The JavaScript documentation includes comprehensive TypeScript definitions and examples:

import { PlaywrightCrawler, Dataset } from 'crawlee';
import { Page } from 'playwright';

interface ProductData {
    name: string;
    price: number;
    url: string;
}

const crawler = new PlaywrightCrawler({
    async requestHandler({ request, page, log }) {
        const products: ProductData[] = await page.evaluate(() => {
            return Array.from(document.querySelectorAll('.product')).map(el => ({
                name: el.querySelector('.name')?.textContent ?? '',
                price: parseFloat(el.querySelector('.price')?.textContent ?? '0'),
                url: el.querySelector('a')?.href ?? ''
            }));
        });

        await Dataset.pushData(products);
    },
});

Keeping Up-to-Date

To stay current with Crawlee documentation updates:

  • GitHub Releases: Watch the repository for release notes
  • Blog Posts: Visit blog.apify.com for announcements
  • Newsletter: Subscribe to Apify's developer newsletter
  • Twitter/X: Follow @apify for updates

Troubleshooting and FAQ

The documentation includes a comprehensive troubleshooting section covering:

  • Memory management for large crawls
  • Debugging tips and logging configuration
  • Common errors and their solutions
  • Performance optimization strategies

Conclusion

Crawlee provides extensive, well-maintained documentation across multiple platforms.
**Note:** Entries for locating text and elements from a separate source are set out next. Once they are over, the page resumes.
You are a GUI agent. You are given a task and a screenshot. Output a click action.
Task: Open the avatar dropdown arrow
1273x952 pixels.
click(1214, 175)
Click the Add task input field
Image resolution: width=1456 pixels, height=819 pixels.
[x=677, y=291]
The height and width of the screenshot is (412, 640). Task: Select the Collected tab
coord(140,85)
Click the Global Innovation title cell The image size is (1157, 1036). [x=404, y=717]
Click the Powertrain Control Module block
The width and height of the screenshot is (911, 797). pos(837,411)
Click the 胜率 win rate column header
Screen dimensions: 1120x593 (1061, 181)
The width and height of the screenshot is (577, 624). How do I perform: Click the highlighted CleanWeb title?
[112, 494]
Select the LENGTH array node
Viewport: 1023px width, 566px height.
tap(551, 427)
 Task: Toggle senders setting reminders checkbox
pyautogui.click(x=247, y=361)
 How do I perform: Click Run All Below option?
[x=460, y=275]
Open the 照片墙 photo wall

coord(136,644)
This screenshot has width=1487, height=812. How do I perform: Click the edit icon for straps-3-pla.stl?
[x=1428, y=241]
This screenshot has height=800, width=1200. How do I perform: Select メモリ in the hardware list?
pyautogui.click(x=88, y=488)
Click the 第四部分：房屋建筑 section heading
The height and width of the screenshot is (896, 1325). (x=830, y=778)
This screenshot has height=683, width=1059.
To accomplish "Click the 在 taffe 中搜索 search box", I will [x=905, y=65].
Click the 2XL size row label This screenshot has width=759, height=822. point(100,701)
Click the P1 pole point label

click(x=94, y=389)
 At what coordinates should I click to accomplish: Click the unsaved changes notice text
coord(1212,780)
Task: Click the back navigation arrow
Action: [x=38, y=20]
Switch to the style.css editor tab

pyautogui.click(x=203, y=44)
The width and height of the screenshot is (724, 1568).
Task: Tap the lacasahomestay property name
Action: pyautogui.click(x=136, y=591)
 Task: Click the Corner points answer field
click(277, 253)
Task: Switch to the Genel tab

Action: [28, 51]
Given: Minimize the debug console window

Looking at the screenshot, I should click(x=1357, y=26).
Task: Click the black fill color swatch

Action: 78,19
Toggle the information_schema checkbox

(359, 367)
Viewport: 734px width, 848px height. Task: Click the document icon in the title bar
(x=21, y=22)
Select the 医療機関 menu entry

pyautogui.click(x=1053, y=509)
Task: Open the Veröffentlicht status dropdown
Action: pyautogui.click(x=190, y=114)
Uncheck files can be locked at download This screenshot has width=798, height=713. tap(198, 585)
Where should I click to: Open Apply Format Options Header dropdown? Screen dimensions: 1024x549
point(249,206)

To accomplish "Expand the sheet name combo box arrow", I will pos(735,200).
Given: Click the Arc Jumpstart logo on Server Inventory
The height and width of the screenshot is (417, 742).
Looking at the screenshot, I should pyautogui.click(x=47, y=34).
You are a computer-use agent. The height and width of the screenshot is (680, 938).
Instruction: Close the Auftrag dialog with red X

Whether you prefer JavaScript or Python, the official documentation at crawlee.dev offers comprehensive guides, API references, and practical examples. Combined with the active GitHub repository, Discord community, and Apify Platform resources, developers have all the tools needed to build robust web scraping solutions.

Start with the official documentation's getting started guide, explore the examples repository for your specific use case, and leverage the community resources when you need help. The documentation is regularly updated with new features and best practices, making it an invaluable resource for both beginners and experienced developers.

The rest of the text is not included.